EXERCISE DIRECTIONS
Among the lines below, list those containing the string "width".

THE DATA
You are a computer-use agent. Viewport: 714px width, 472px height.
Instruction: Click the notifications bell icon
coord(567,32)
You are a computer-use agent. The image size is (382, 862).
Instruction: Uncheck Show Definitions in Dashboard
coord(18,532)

--

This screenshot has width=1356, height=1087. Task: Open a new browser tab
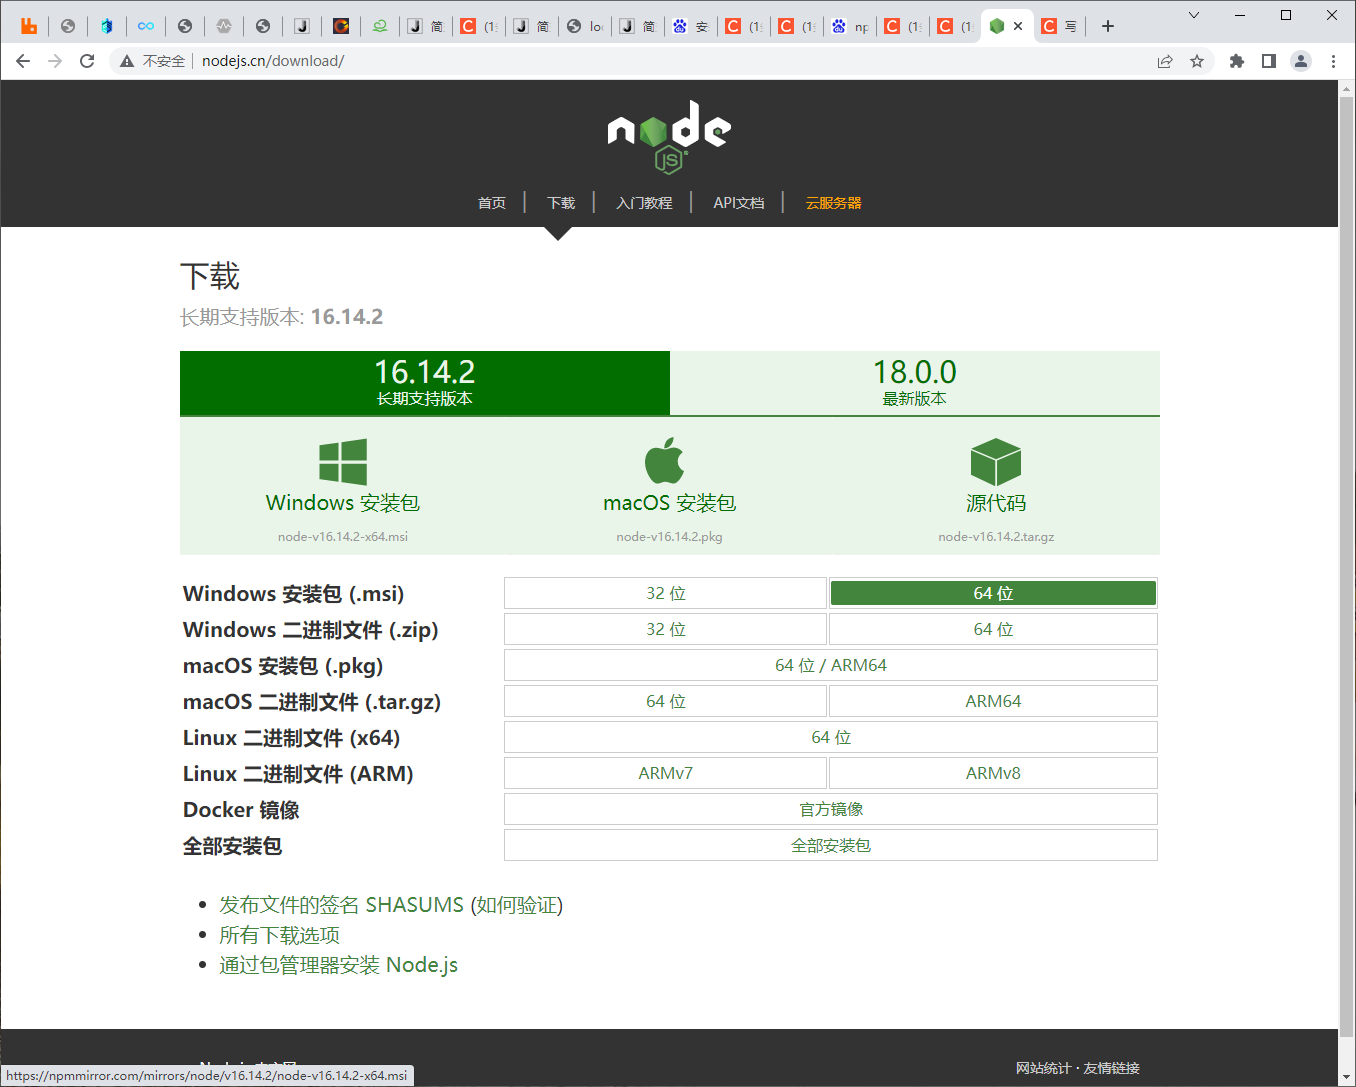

ANSWER BELOW
You are a computer-use agent. Viewport: 714px width, 472px height.
This screenshot has width=1356, height=1087. Task: Open a new browser tab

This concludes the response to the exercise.